Big data is coming and more and more startups are getting involved in Big Data analysis and are developing products that can help companies and consumers to turn Big Data into information. There are several types of analysis that can be done and each with a different impact or result.
Recommender Systems
We know recommendations from large web shops such as Amazon.com who recommend other products that a user can buy when he or she is in the process of checkout. Most of the time these recommendations are based on what other people who bought the same product, bought as well. These recommendations are not personalized and might not be correct. With Big Data real-time recommendations are possible. These recommendations are extremely personalized and can be based upon your previous purchases, what you have been looking for in search engines, your social profile, your social posts etc. A recommender system using Big Data takes all these data into account and gives a recommendation in a split second. When a user receives a recommendation based on his actual needs, he is much more likely to buy the recommended product.
When websites start using a machine learning system for real-time recommendations, the recommendations will improve over time, as the system learns from unsuccessful recommendations.
Clustering and Segmentation
Clustering analysis and segmentations is a data driven approach to look for patterns within Big Data and to group similar data objects, behaviours or whatever can be found within the data. This goes much further than human created segments, which are mostly, based on easily identifiable traits such a location, age, gender etc.
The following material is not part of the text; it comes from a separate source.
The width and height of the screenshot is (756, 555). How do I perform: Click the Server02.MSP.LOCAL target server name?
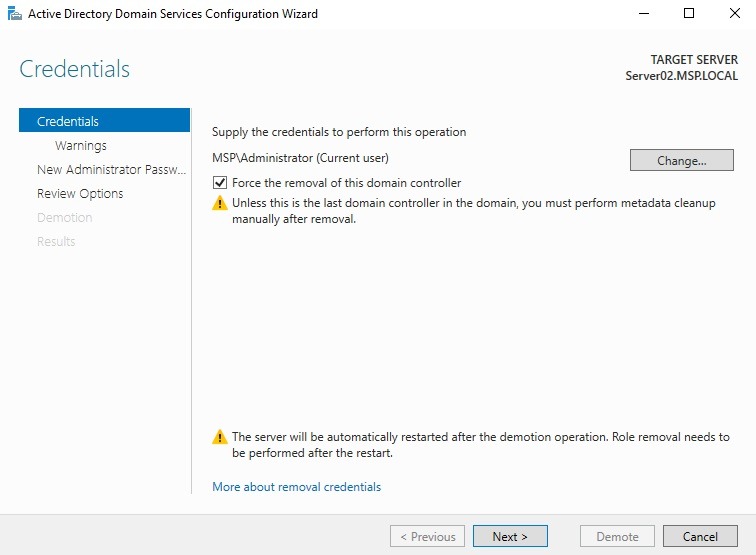(x=681, y=76)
Big data driven clustering and segmentation done by algorithms can find segments and patterns that would otherwise remained hidden. When using self-learning algorithms the segmentation is improved while doing the segmentation as the algorithm learns about the segmentation it creates itself. It can come up with clusters of consumers who are becoming a parent in a geographical location in a certain age group and with a certain type of job. The result can be used to drive very personalized and targets marketing efforts. Whatever can be found in the Big Data can be turned into a segment and this can help companies to better serve their customers.
Outlier Detection
Finding the outlier within Big Data and thereby identifying the unique exception can lead to discovering unexpected knowledge. Finding an outlier can be something like finding a needle in a haystack, but for algorithms it is less difficult. Such anomalies can have exceptional value when they are found. A good example is fraud detection or identifying criminal activities in online banking.
With machine learning and self-learning algorithms outlier detection can find correlations that are too vague for humans to find because of the huge amount of data necessary.
Predictive Analytics
Analysing current and historical Big Data can help to make predictions about future events. This is a huge difference from existing business intelligence, which normally only looks at what has happened using analytical tools but this says nothing about the future. Predictive analysis can help companies provide actionable intelligence based on that same data.
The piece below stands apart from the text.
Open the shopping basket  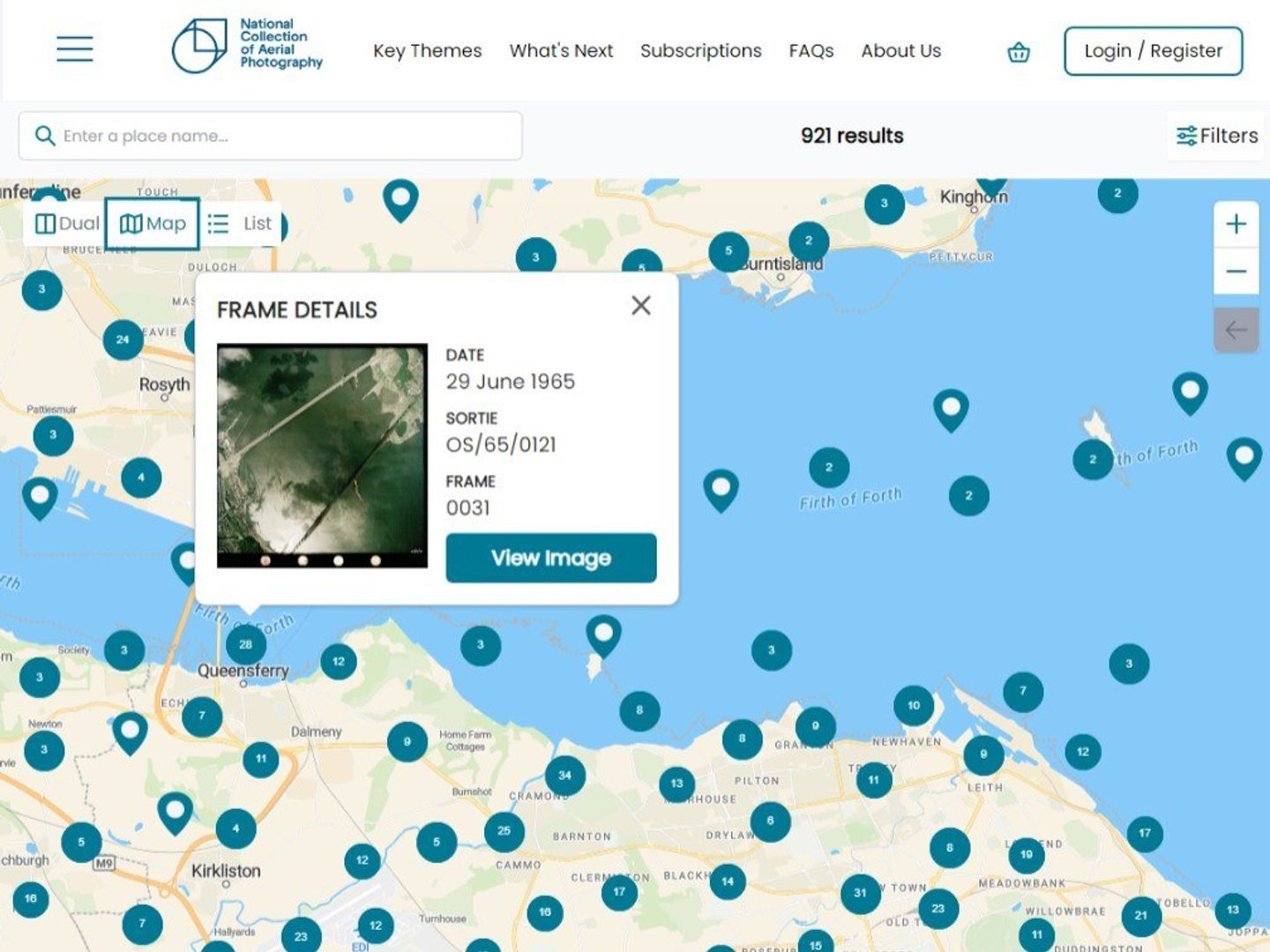1019,52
Predictive analysis is often used in the insurance industry to determine which policyholders will make claim and which not. But nowadays predictive analysis is used in many different industries. This type of analysis works better the more data is available as the algorithm can take more variables into account to make the prediction.
Similarity Search
With similarity search an algorithm tries to find an object that is most similar to the object of interest. The best know algorithm at work for similarity search is the app Shazam that can find a song in a database of million songs after listening to the song for just a few seconds.
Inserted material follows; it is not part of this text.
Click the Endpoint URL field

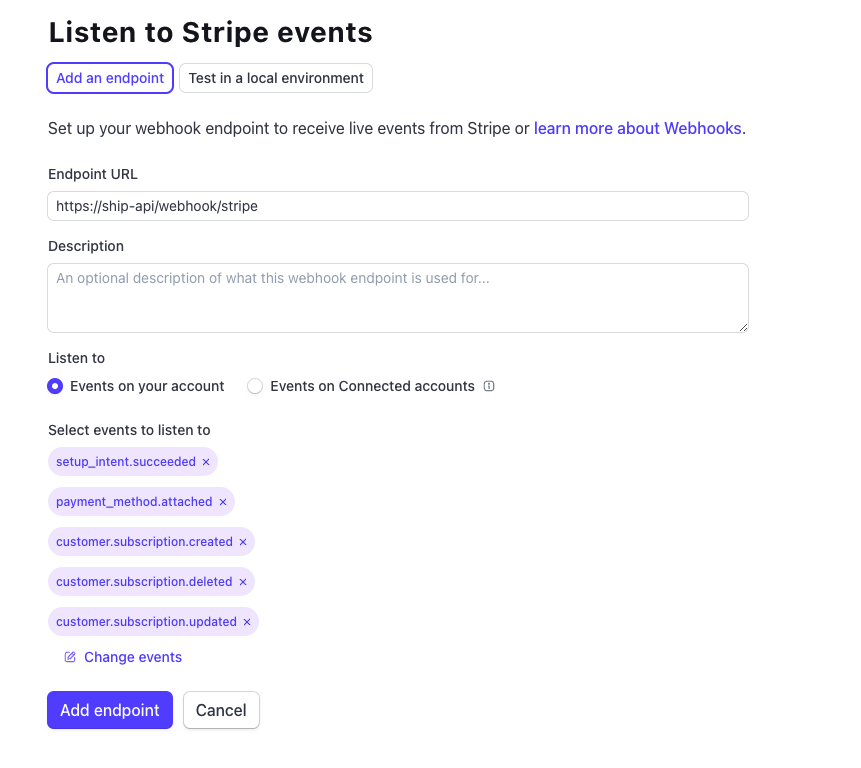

In the past we have already done SQL queries to find components that match certain conditions such as find all cars within a certain age range from a certain brand. Whereas similarity searches can be more like find all cars like this one. As these algorithms use Big Data to find similarities there is a far better change of success and to find what you are looking for. Algorithms most of the time can also perform thousands of searches at the same time in a split second, thereby being able to localize in an instant what you are looking for.